First, what are the hospital needs of the citizens of Lakewood and our service area (Zip codes 44107, 44102, 44111, 44116 and 44135)? The average need in Ohio is 2.6 acute care beds per 1000 population. This indicates a need for 135 beds (2.6/1000 x 52,000) for our citizens and a total of 400 beds for our service area. We need to know four things regarding our current needs: 1) What are the hospitalized medical diagnoses (ICD-9 codes) and surgical procedures (CPT codes) that led to current hospitalizations? 2) Which hospitals were utilized by these patients and with what distribution? 3) What is the trend over the past 10 years for these numbers? 4) What is the reimbursement for each of these diagnoses and procedures?
Once we know this, we can ask a second question. Does the spectrum of service lines at Lakewood Hospital match the above defined requirements of our population? What services have been previously available at Lakewood Hospital and which are currently available? If the services lines match our need, then the question for the current administration revolves around why the patients chose other institutions and why the administrative strategy failed to adequately compete for these patients.
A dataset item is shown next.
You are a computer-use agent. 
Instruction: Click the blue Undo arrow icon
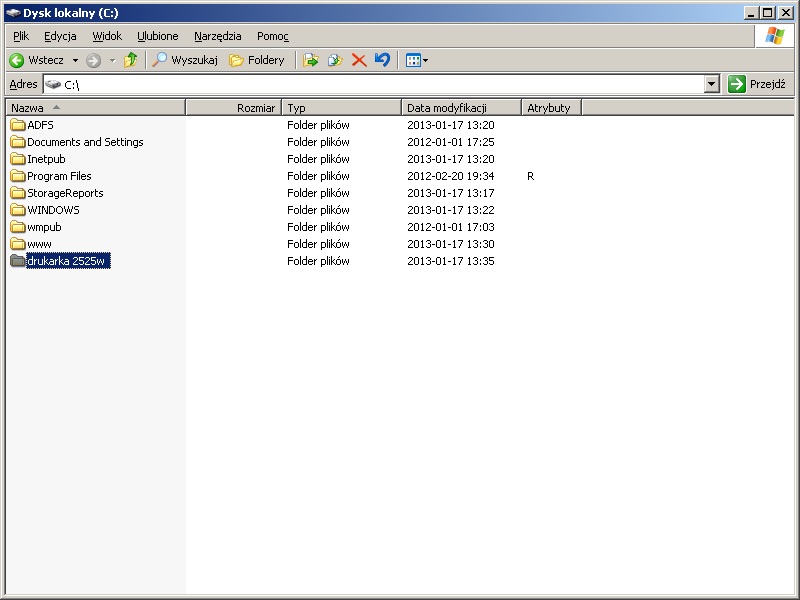pos(382,60)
If the service lines are not currently available, then the question becomes whether there has been a material breach of the Definitive Agreement from 1996 and its revision in 2010 which states that the CCF will maintain service lines similar to other community hospitals and specifically per the 2010 agreement for Centers of Excellence in Neurology/Neurosurgery and Acute Rehabilitation Services.
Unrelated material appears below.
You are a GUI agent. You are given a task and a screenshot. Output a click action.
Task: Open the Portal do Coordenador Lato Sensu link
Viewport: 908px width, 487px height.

The third question concerns economic viability. If you add up the reimbursements for all the admissions for the above ICD-9 and CPT codes, does the amount of money generated justify an acute care hospital? If the answer is no, then the city needs to act in its own economic interest to convert the hospital assets in real estate, bed licenses and equipment into maximal city assets which the City of Lakewood will directly control in a transparent and accountable manner. If the answer to the economic question is yes, then the city needs to seek a new partner, who will adequately develop and continue hospital services to meet the needs of our citizens. This would require replacement of the Cleveland Clinic which has not been capable of developing a successful business plan that reflects our citizen’s needs rather than the Clinic’s agenda.